### Alıntılanan metin:
- - -
Sevgili “Aynada Çoğalan”,
Sen, isimsiz kahramanım, Seninle Berna Durmaz’ın “Metal Hayatlar” kitabında karşılaştık. Bende tetiklediğin duygular o kadar güçlüydü ki sana yazmadan edemedim. Bazen insan, konuşup içini dökmek istediği kişiyi bir kitabın sayfaları arasında da buluyormuş meğer. Kendini, kendinden hareketle toplum düzenini, o düzenin çıkışsızlığını ve ruhlarımızı öğüten şehir hayatlarını anlatışın o kadar özgündü ki içim sana yazma isteğiyle doldu. Öykünü akıcı, duru, kısa cümlelerle kurmuşsun ya, seninle yan yana oturup söyleşmenin sıcaklığını yaşattı bana. İmgesel anlatımınla beni sarstığını da gizleyemem senden. Seni dinlerken kendimi gizemli bir atmosferin içinde buldum. Ustalıkla bir araya getirdiğin sözcüklerin yarattığı girdaba anbean daha çok kapıldığımı hissettim.
Seni anlıyorum. İnanır mısın, seninle aynı şeyleri yaşıyor, aynı şeyleri hissediyorum. Bu şehrin çıkışı var mı, bilmiyorum. Bu şehir aynalarda tekrar tekrar yaratıyor kendini. Ama asıl derdin ailen değil mi? Onlara yaranamadın bir türlü. “Sapsız bir baltadan bahseder hep babam. Kendince beni tanımlar.” diyorsun ya, bittim işte orada. “Annemin dövünmesi duyulur sonra. Oralarda ne işi var, gelsin buraya diye ağlaşır annem.” diye de eklemişsin. Zannetme ki bir tek senin öykün bu. Hepimiz anne babalarımızın bize biçtiği hayatları yaşamıyor muyuz? Onlara yaranmaya çalışarak, bazen sırf bu amaç için onlardan kopup uzaklarda arayışlar içine düşerek vazgeçmiyor muyuz kendimizden? Mutluluğu çok para kazanmada, statüde, pırıltılı bir hayatta bulabileceğimize inanmış onlar. Onlara da öğretilen bu değil mi? Ama sen sana dayatılan bu yaşamı kabullenmiyorsun. Bu yönünle imrendim sana. Bir başkaldırı bu, herkesin tecrübe etmesi gereken bir başkaldırı. Bize işaret edilen o ideallere ulaştıkça mutluluktan uzaklaşıyoruz oysa. Harıl harıl işleyen bir sistemin çarklarından biri oluyoruz sadece. Ruhsuz, tutsak…
Toplumu oluşturan bireylerin aymazlığından da söz etmişsin hikâyende. “Yapabilirim sandım.” diye başlıyorsun söze. “En uzağında kalabilirim düzmecenin…” Ah, o kadar zor ki. Herkes gibi olmak, senin de dediğin gibi bu irinli suda, sıradan yaşayışlara doğru sürüklenmek. Bildiklerimizden cayabilseydik belki başarırdık bunu, bir ihtimal…
Ailenden uzaktasın, yalnızsın. Yaşadığın, tanık olduğun şeyleri kimselere anlatamıyor, kimselere soramıyorsun. Aşka tutunmaya çalışıyorsun belki ama aşk da bu kargaşanın içinde yitip gidenlerden biri değil mi? Neden uzakta ve neden yalnız olduğunu düşünüp duruyorsun ya, kendine yanıtlar bulmanın imkânsızlığı da bu kargaşaya dâhil.
- - -
### Görevler:
1. “Aynada Çoğalan”a yazılan mektuba göre anne babalar mutluluğu nerelerde bulabileceklerine inanmış? Hepsini sıralayın.
2. “Aynada Çoğalan”a yazılan mektuptan şu soruları yanıtlayın:
(a) Mektubun yazarı isimsiz kahramanla hangi kitapta karşılaşmış?
(b) Kahramanın babası hep neden bahseder?
(c) Kahraman hikâyesinde söze hangi cümleyle başlıyor?
3. “Aynada Çoğalan”a yazılan mektubu son cümlesinin ardından kaldığı yerden devralıp sürdürün.
Sonraki maddelerin “Aynada Çoğalan”a yazılan mektupla hiçbir bağı yoktur.

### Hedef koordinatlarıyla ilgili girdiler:
- - -
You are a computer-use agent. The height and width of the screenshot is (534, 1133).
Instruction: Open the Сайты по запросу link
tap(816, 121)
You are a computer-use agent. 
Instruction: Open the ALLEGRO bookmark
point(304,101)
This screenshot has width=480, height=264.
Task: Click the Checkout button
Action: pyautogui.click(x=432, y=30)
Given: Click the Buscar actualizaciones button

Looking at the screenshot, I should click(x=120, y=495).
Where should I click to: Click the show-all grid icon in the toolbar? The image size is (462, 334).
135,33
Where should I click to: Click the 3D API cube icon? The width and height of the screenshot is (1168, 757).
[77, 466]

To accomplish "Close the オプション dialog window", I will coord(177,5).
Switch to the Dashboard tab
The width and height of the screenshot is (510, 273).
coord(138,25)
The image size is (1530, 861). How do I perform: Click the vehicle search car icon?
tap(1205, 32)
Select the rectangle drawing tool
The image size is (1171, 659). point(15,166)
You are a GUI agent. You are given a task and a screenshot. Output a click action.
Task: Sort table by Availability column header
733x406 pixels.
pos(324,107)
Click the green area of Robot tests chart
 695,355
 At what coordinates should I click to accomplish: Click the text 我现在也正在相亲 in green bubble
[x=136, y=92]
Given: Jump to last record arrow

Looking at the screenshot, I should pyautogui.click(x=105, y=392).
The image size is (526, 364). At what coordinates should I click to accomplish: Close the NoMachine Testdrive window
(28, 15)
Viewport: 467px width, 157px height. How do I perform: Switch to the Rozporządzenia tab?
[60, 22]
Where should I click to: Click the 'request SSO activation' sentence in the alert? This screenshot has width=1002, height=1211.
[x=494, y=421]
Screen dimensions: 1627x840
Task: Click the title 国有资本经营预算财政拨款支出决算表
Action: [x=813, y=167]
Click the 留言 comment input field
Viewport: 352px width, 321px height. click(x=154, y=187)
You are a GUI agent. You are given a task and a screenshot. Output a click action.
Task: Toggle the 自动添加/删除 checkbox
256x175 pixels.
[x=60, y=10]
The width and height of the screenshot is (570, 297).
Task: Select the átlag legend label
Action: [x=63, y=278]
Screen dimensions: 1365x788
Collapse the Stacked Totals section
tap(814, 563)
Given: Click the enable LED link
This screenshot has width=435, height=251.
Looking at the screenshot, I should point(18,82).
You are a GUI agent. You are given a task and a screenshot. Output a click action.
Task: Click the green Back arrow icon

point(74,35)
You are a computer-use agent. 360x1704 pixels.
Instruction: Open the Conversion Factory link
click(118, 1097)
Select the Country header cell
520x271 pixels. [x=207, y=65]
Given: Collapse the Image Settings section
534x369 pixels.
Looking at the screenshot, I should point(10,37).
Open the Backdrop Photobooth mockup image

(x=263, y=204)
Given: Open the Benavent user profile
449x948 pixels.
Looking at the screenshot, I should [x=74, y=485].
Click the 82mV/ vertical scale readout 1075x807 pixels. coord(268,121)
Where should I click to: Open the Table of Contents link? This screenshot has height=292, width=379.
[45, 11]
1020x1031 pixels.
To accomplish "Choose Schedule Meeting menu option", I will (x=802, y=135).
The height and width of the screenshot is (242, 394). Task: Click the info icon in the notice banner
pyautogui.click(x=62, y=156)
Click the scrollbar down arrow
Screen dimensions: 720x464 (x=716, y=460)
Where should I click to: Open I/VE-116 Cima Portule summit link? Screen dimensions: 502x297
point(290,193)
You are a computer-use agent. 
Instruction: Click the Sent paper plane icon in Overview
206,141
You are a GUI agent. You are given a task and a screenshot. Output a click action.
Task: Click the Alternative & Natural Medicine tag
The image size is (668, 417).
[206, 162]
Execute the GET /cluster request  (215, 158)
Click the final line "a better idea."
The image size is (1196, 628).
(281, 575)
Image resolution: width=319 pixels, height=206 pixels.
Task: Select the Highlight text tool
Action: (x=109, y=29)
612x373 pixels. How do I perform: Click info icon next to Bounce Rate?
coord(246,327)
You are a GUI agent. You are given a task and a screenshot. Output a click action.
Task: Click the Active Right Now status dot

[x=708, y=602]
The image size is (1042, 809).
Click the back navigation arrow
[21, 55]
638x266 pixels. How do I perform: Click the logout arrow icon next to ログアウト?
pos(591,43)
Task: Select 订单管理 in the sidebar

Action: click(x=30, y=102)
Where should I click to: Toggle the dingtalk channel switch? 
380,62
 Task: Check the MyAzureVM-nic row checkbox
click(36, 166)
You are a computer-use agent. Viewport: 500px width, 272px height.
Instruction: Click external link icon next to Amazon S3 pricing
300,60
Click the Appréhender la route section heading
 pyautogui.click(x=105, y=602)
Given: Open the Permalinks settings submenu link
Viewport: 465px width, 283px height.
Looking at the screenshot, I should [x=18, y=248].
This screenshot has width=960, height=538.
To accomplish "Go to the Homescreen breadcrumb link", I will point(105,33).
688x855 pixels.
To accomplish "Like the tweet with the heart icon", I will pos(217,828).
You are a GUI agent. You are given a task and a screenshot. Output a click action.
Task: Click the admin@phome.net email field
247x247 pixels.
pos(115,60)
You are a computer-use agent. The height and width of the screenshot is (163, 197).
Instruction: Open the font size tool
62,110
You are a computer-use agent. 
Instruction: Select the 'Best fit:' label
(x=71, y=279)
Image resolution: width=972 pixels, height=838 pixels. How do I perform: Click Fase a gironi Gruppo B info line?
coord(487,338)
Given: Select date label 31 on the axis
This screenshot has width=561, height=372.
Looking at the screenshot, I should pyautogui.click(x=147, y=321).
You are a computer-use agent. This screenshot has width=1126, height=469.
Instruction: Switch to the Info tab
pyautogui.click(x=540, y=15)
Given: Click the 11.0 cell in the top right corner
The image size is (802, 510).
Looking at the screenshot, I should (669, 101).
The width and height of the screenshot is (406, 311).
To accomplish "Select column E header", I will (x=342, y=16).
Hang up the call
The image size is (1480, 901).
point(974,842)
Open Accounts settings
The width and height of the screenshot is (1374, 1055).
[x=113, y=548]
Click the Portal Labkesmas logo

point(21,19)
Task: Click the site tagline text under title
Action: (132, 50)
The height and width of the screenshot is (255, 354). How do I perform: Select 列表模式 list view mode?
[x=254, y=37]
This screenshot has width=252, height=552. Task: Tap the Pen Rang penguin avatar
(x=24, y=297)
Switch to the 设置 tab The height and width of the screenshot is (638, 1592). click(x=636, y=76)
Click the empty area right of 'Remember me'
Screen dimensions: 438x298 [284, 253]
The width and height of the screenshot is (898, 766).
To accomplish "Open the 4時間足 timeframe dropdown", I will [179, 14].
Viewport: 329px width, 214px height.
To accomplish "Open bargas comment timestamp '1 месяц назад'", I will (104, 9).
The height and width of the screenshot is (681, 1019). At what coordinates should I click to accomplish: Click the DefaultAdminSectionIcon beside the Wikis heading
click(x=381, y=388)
- - -
### Sırasıyla yanıtlar:
1. Çok para kazanmada, statüde, pırıltılı bir hayatta.

2.
(a) Berna Durmaz’ın “Metal Hayatlar” kitabında.
(b) Sapsız bir baltadan.
(c) “Yapabilirim sandım.”

3.
“İnsan kökünü illa ki saplamalı toprağa, öyle mi?” İtiraf etmeliyim ki bu cümle çok sarstı beni. O kökü o toprakta tutabilmek için çırpınışlarımız… Ben de yaşadım bunları, dedim ya çok benziyoruz birbirimize. Haince kurulmuş bir makinenin durmaksızın dönüp duran tamburunda dengede kalabilmek için birilerine tutunmak, belki birilerini ezmek gerekiyor. Kime, neye peki?
“Söyleneni yaptım. Söylenmeyip sezdirileni de. Yasak olanı lanetledim.” Ah, hep uyumlu bir insandın oysa sen. Kabullendin… Kabullendirildin aslında. Toplum yoluyla, değerler yoluyla, kalıplar yoluyla. Kaçıyorsun demek sık sık. Sokaklara atıyorsun kendini, içerdeysen de -kaldığın pansiyonda- uykuya sığınıyorsun. Bilirim bu halleri. Bu şehir… Bu şehri de biz yarattık, bu şehrin lanetini de.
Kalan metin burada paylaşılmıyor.